Pakistan’s Punjab state has dissolved the local legislature on the advice of the chief minister, an ally of former premier Imran Khan, in a bid to force snap elections.
(Bloomberg) — Pakistan’s Punjab state has dissolved the local legislature on the advice of the chief minister, an ally of former premier Imran Khan, in a bid to force snap elections.
The dissolution took effect after a 48-hour deadline for Governor Baligh ur Rehman to respond to Chief Minister Chaudhry Parvez Elahi’s advice passed late Saturday night. The governor said on his Twitter message he would not take part the process.
According to Pakistan’s constitution, a legislature must be dissolved if the governor doesn’t act on a chief minister’s advice before the deadline lapses.
Rehman asked Elahi and Hamza Sharif, the opposition leader in the Punjab assembly, to consult on the appointment of a caretaker chief minister within three days.

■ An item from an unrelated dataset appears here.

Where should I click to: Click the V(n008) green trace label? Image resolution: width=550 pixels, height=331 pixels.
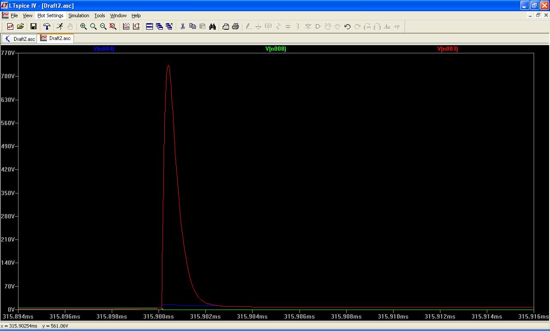275,49

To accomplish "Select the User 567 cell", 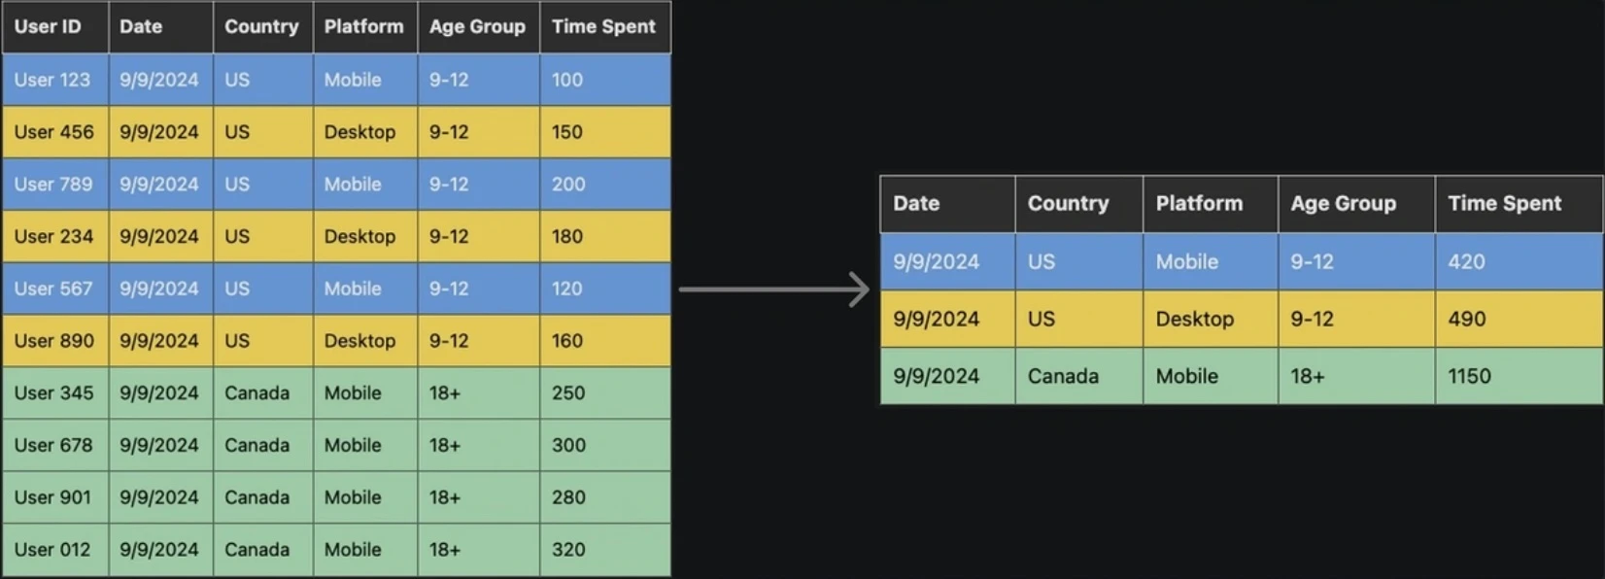I will tap(53, 290).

If they fail to agree on an appointment, a parliamentarian panel will try to select one or the Election Commission will name an interim chief minister.
Khan, who was removed from power in a no-confidence vote last year, also plans to dissolve the provincial assembly in the northwestern Khyber Pakhtunkhwa province, where his Pakistan Tehreek-e-Insaf-led coalition holds a majority.
Khan’s latest move is expected to deepen political uncertainty in Pakistan, which is facing a balance-of-payment crisis caused primarily by delays in the release of the next loan tranche by the International Monetary Fund.
The cricketer-turned politician believes early elections will help solve the country’s economic woes but Prime Minister Shehbaz Sharif has repeatedly rejected his demand for dissolving the national assembly and holding fresh polls in the flood-ravaged country of 220 million people.